## The problem
In the material below, the lines between the one holding "Where should I" and the one holding "Task: Click the sunset photo thumbnail", inclusive, are to be set down word for word. Pictures stay out.
(Data under study begins)
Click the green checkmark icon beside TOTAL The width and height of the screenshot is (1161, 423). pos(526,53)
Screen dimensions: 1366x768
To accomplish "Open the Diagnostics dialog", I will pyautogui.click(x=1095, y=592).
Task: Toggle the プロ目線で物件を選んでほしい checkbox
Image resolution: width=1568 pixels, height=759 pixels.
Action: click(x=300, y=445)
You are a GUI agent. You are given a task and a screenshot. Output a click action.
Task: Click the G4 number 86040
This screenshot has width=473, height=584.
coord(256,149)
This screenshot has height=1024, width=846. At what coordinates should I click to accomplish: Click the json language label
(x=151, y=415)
(Data under study ends)
(Data under study begins)
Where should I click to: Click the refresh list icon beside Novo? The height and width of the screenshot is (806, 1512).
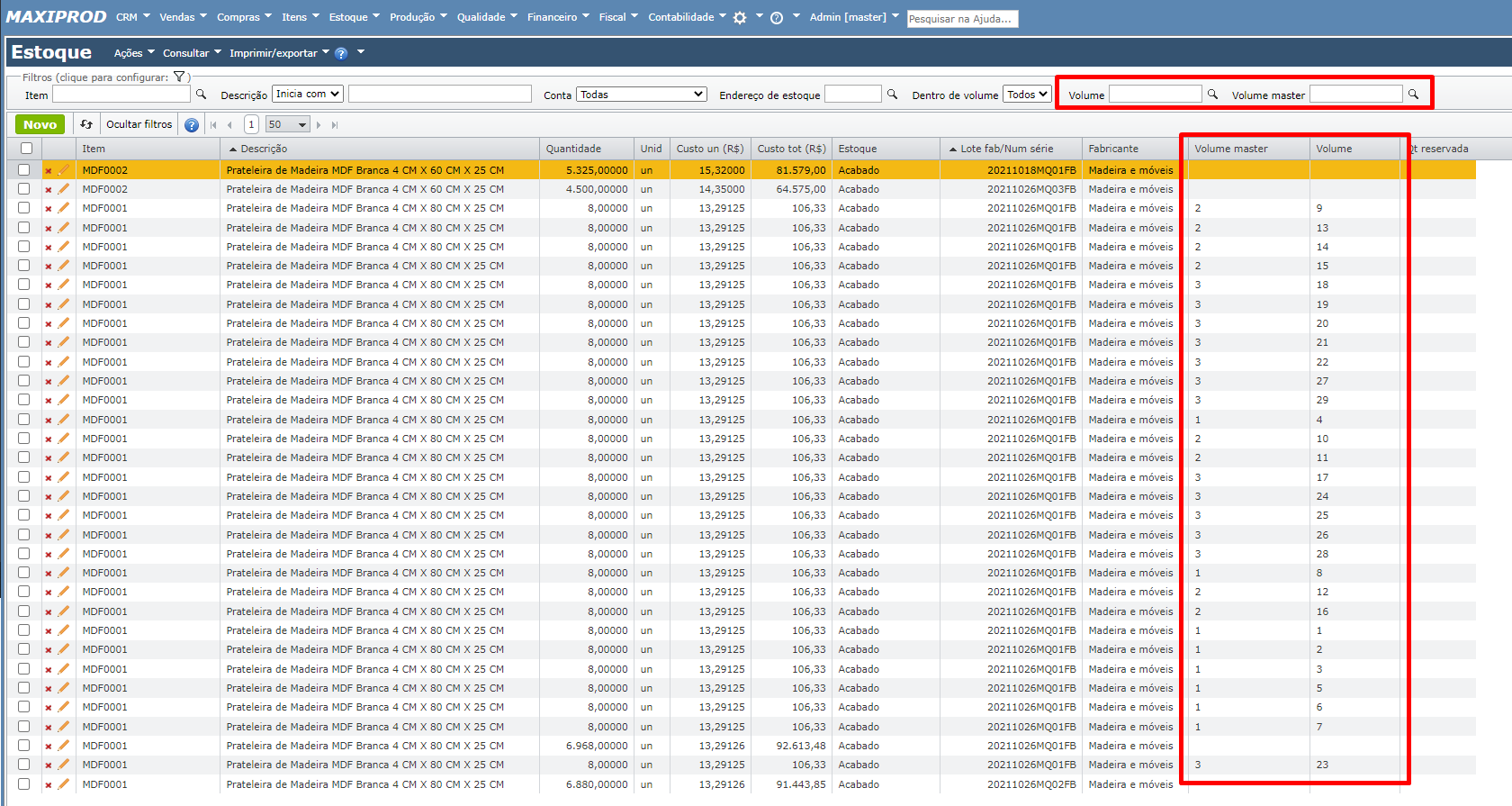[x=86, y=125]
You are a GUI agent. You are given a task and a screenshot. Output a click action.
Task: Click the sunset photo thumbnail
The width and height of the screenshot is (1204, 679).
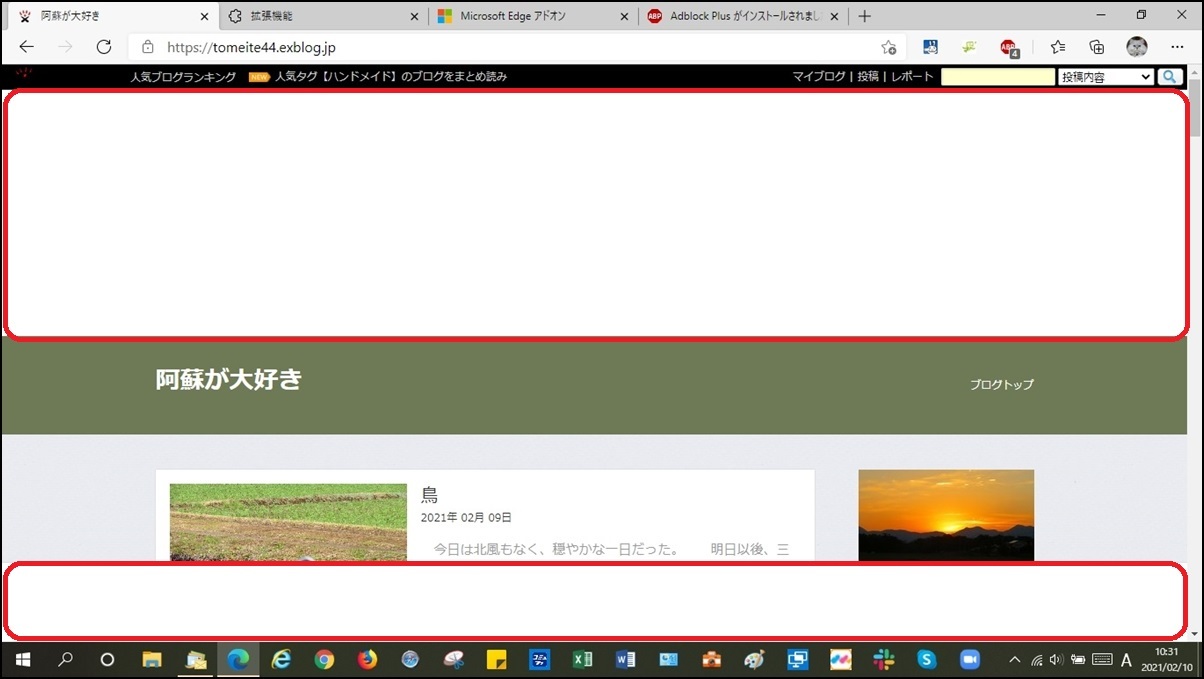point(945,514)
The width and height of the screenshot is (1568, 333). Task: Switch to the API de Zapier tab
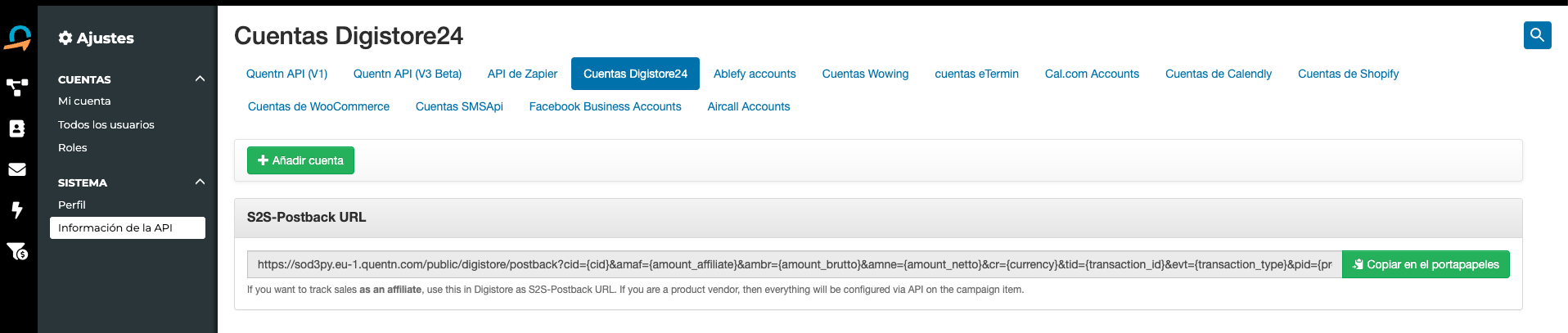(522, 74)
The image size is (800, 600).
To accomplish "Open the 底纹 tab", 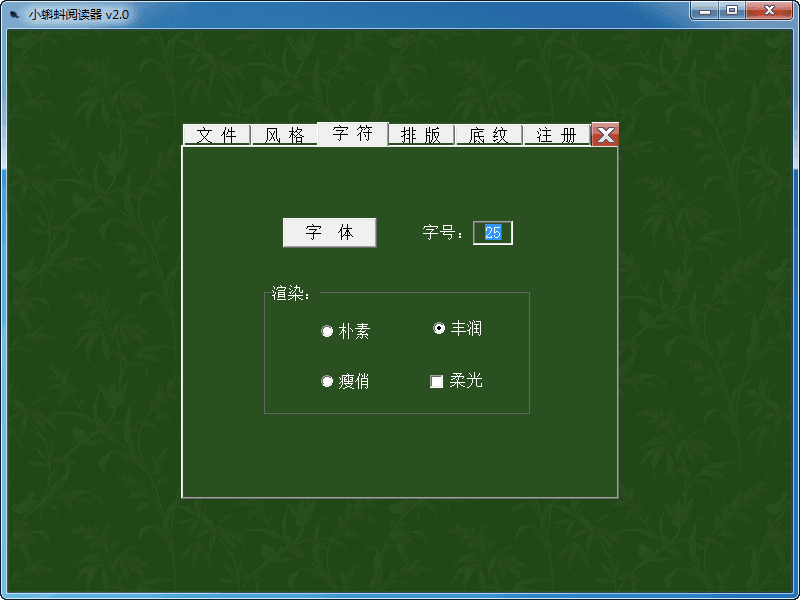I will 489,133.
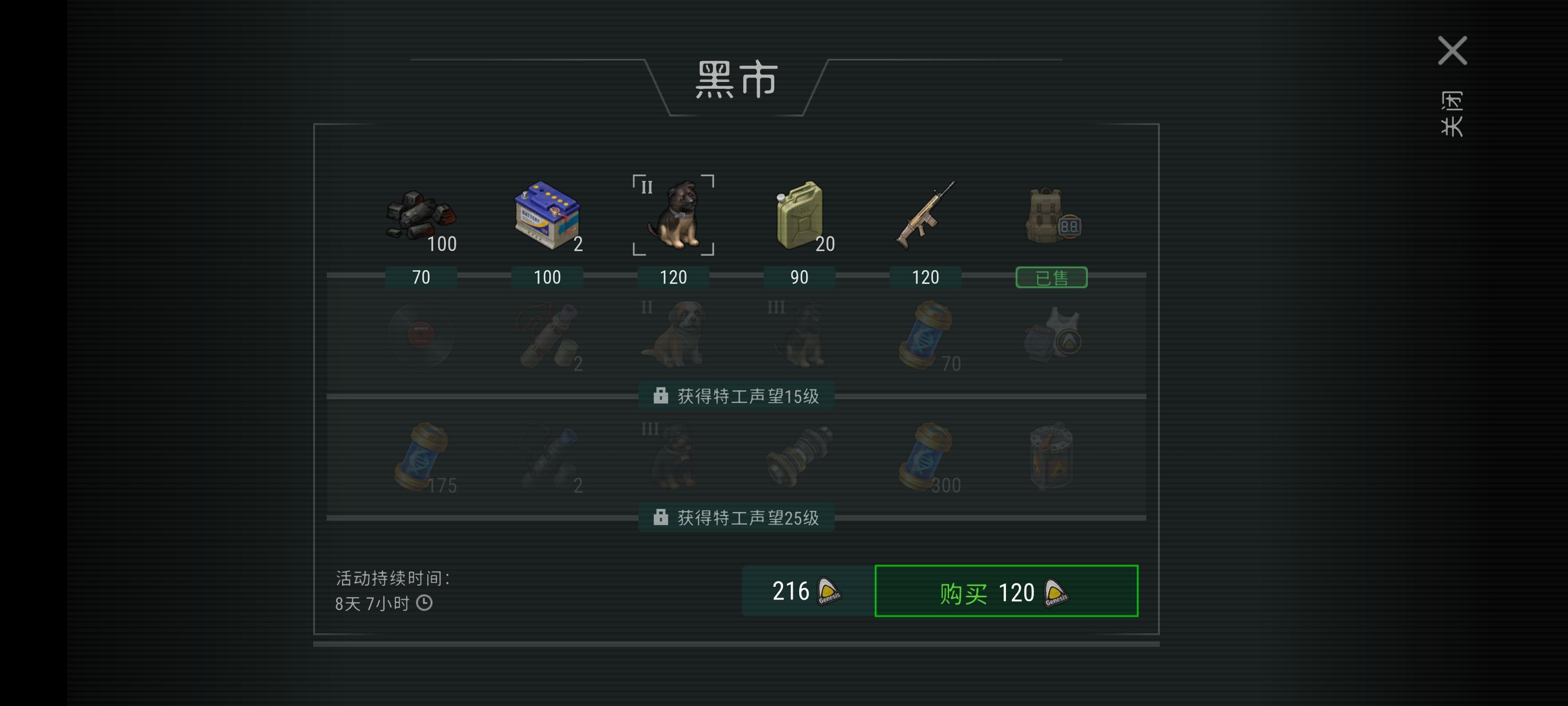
(Data under study ends)
## Response below
Where should I click to: Click the refresh list icon beside Novo? The height and width of the screenshot is (806, 1512).
[x=86, y=125]
You are a GUI agent. You are given a task and a screenshot. Output a click action.
Task: Click the sunset photo thumbnail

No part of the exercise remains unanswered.